_Cosa si richiede_:
Puoi riscrivere tutte le righe del materiale nella parte che si apre con la riga contenente "Task: Open the Intensity menu" e si chiude con quella contenente "pos(120,398)", estremi inclusi e richieste comprese, spostando di 108 le coordinate delle risposte, cioè aggiungendo 108 a ciascun loro numero?

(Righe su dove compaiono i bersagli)
%%

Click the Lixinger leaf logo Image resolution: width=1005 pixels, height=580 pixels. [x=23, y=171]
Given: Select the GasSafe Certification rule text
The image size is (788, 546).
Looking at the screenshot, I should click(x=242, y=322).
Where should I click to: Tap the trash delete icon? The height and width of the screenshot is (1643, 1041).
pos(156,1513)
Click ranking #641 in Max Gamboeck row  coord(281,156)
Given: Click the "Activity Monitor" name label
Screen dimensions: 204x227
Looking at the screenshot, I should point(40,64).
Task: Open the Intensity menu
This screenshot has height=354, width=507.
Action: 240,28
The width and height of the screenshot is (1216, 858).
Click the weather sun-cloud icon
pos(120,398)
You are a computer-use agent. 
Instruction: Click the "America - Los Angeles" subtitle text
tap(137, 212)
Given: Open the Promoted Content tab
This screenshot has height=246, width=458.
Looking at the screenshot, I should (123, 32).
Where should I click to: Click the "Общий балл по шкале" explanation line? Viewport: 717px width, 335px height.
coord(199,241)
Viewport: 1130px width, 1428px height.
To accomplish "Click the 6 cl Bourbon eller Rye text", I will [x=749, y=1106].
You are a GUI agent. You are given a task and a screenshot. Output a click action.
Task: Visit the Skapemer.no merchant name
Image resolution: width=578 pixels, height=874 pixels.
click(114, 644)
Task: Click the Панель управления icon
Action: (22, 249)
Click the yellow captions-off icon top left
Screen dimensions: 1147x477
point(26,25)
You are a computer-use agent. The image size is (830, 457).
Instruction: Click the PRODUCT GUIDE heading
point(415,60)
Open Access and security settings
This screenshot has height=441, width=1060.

%%

_Risposta scritta_:
Task: Open the Intensity menu
This screenshot has height=354, width=507.
Action: 348,136
The width and height of the screenshot is (1216, 858).
Click the weather sun-cloud icon
pos(228,506)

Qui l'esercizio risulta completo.